Political lifehack: assume you’re wrong

November 19, 2016

I’ve cultivated a useful trick over the past couple years. When someone makes a point, and it doesn’t seem right to me and I want to argue back, I pause. Before I say anything, I ask myself a question: “What if I’m wrong?”

I’ve found that when I start from a point of certainty, I don’t listen. I’m just thinking about what I’m going to say next. But when I start out questioning, and accept that I might be wrong, I come from a place of openness and empathy. Plus, If I accept that maybe they’re right, I’m forced to defend my position to myself—and find out in real-time whether it passes muster.

This keeps me from doing stupid things, like minimizing the view points of people unlike myself—women, minorities, foreigners, or even just people who hold “strange” opinions that I find mystifying. From my straight white healthy male perspective, a lot of how this world is set up seems to make sense—but if I assume my assumptions are wrong, I can get in the other person’s head, and see it from their eyes.

And if I do that, and still decide I’m right? That’s a much more comfortable position to be in. There’s less uncertainty when I’ve already confronted that uncertainty, and have decided, to the best of my ability, that I’m correct. Until the issue comes up again, of course.

This muscle is getting a workout in the wake of Trump. Recall this tweet:

https://twitter.com/KameronHurley/status/796814584623624192

Two of my oldest friends—both white guys—said this to me. Meanwhile, one of their wives was freaking out after the election, because she’s a counselor at a battered women’s shelter, and she now has to talk to clients who see their abusers in their president. And when I assume that my starting point of view, as shared by my white male friends, might be wrong—

Holy fuck. That’s not good. Because the viewpoint of my friend’s wife, and of her clients, makes a lot of sense. I can see their point of view clearly once I get out of my own way. John McCain or Mitt Romney might have been bad for them, in the same way that nonthreatening Paul Ryan and Mike Pence will be bad for them, but their abject fear of Trump is perfectly understandable. My starting position, I think, is wrong.

This cuts all ways. The tactic forces me to look at much of what Donald Trump and his supporters are saying, and question: “What if they’re right?” And I can understand where some of their beliefs stem from. Trump’s solutions are so much simpler, the story he’s telling so much easier and cleaner to grasp, than what Hillary was offering. I can understand its appeal.

—even if, after I think everything through, I remain steadfast in my beliefs. I don’t think I’m wrong in this. The world is complicated, and their simple solutions will not work—in fact, they’ll make most everything worse. History bears this out, and while history doesn’t always repeat itself, I think it’s unwise to assume that this time will be different. Many have died thinking that.

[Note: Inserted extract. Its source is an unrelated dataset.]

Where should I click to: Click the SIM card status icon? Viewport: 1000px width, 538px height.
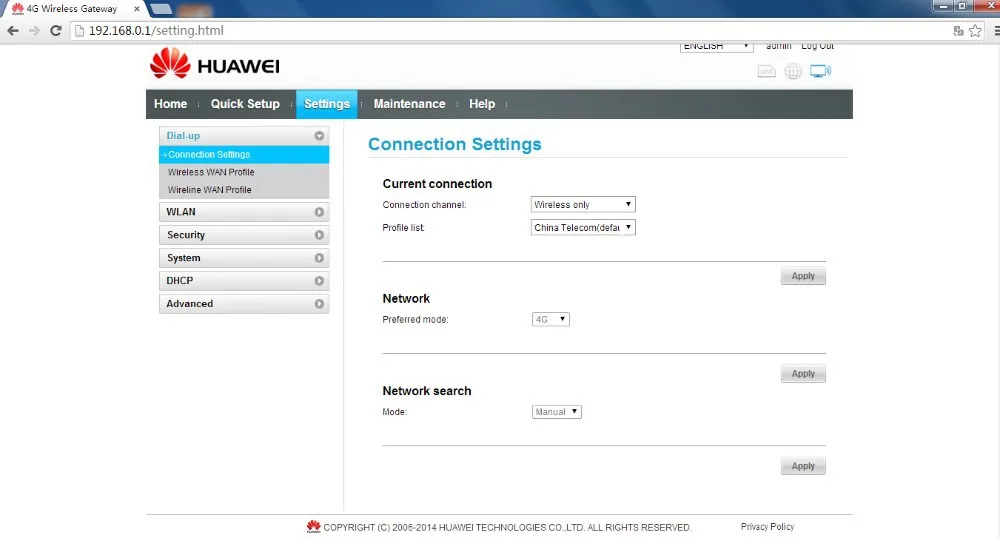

Confront the possibility that you might be wrong. This will give you empathy even for those you feel are alien or vile, which is not a healthy way to treat fellow human beings. They could very well be right. And if not, then you’ll know—and you can fight against their ideas with all your might.

https://twitter.com/KameronHurley/status/796755830267904004

(There’s another aspect to this: after an election season of getting almost everything wrong, my assumptions could be wrong again. Trump could still be the New York Democrat he used to say he was, and he could govern as a sort of bigoted moderate rather than a fascist kleptocrat. I could be wrong. But I will be watching.)